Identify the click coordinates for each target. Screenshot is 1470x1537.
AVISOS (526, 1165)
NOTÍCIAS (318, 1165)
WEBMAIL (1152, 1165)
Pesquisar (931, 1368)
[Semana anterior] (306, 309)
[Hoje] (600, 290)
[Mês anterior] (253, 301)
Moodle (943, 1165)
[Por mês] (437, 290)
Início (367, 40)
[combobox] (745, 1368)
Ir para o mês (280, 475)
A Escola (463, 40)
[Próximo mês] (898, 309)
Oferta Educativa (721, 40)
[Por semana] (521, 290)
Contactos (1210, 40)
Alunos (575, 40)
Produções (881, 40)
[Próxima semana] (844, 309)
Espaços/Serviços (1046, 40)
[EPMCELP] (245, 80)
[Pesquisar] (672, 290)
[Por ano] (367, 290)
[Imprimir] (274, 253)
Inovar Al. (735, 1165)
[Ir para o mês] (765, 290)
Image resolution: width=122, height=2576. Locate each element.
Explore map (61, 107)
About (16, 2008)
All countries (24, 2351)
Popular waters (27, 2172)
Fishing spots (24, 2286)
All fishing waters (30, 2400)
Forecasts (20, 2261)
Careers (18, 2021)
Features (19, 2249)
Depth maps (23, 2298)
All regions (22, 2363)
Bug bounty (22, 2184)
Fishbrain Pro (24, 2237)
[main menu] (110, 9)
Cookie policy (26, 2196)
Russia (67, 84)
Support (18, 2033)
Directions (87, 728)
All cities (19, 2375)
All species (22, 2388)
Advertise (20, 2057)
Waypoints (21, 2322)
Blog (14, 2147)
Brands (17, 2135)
• • • • •
__Action item__. Working from the entries above, find every line in which the word "each" occurs and copy it.

__Answer below__.
Identify the click coordinates for each target. Screenshot is 1470x1537.
Image resolution: width=122, height=2576. Locate each element.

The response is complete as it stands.